THE boundaries of human capability are hard to grasp. Determination, nerve, intelligence or physique produce achievements so far beyond common experience as to seem scarcely credible. Motivations might range from conquest to sport or merely an urge to excel. For example, Kim Collison—who, in 2020, ran 96 miles in 24 hours over 78 Lake District peaks-says simply that he 'loved the hills and the physical release'.
Mountains are a testing theatre. During the 1924 Everest expedition, despite blizzards, delay and exhaustion, four Englishmen climbed within 1,000ft of the wind-whipped, icy summit -wearing pullovers, tweed jackets and gaberdine smocks.

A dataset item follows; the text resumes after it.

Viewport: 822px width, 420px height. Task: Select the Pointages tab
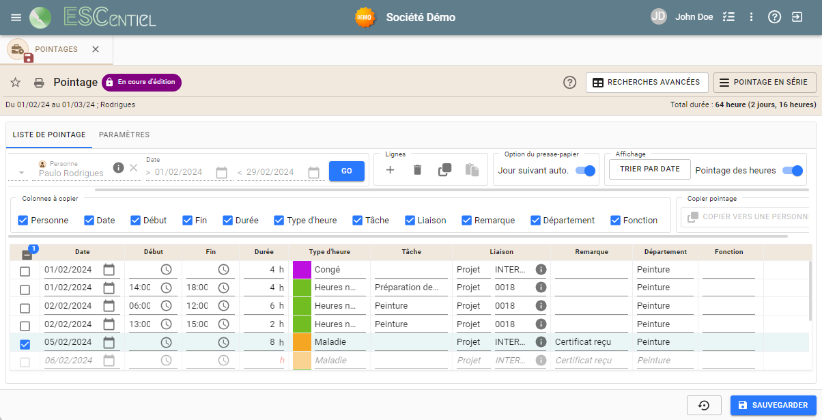click(x=56, y=49)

Two, George Mallory and Andrew Sandy' Irvine, were thereafter seen ‘moving with considerable alacrity only 650ft from the top and may, indeed, have achieved it, if not for their fatal fall.
The 1924 expedition to Everest traverses the foot of the ice wall of the North Col
Edmund Hillary and Tenzing Norgay's climb in 1953 was fuelled by oxygen. Yet, by 1986, Italian super-climber Reinhold Messner, despite losing seven toes to frostbite, had climbed all 14 of the world's highest peaks 'by fair means'—without oxygen. An astonishing blend of will, skill and enviable lungs.
Ocean sailors have a triple problem: where are they, will the sea overwhelm them and can they survive the pressures of a lengthy voyage? Ferdinand Magellan sailed into the unknown with five ships in 1519. Shipwreck, mutiny, tempest and scurvy harrowed his fleet. He was killed attacking a Philippine island resisting conversion to Christianity. Only Victoria continued, captained by the dogged Juan Elcano (previously chained for months by Magellan as a mutineer), to be the first to circumnavigate the world.